Crate streaming_decompression

source ·
Expand description

This crate contains a FallibleStreamingIterator optimized for decompressions.

A typical problem that libraries working with compressed formats face is that they need to preserve an intermediary buffer to decompress multiple items. Specifically, implementations that use

fn decompress(compressed: Vec<u8>) -> Vec<u8> {
    unimplemented!("Decompress")
}

are ineficient because they will need to allocate a new Vec<u8> for every decompression, and this allocation scales with the average decompressed size the items.

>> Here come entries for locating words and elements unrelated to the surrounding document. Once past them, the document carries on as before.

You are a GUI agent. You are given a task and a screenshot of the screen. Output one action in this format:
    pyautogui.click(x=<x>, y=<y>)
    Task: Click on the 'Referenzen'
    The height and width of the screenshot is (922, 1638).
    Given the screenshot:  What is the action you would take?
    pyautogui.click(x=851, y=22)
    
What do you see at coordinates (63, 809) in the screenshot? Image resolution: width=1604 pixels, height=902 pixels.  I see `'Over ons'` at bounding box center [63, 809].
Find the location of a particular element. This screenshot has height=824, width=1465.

The typical solution for this problem is to offer

fn decompress(compressed: Vec<u8>, decompressed: &mut Vec<u8>) {
    decompressed.clear();
    unimplemented!("Decompress into `decompressed`, maybe re-allocing it.")
}

Such API avoids one allocation per item, but requires the user to deal with preserving decompressed between iterations. Such pattern is not possible to achieve with Iterator API atm.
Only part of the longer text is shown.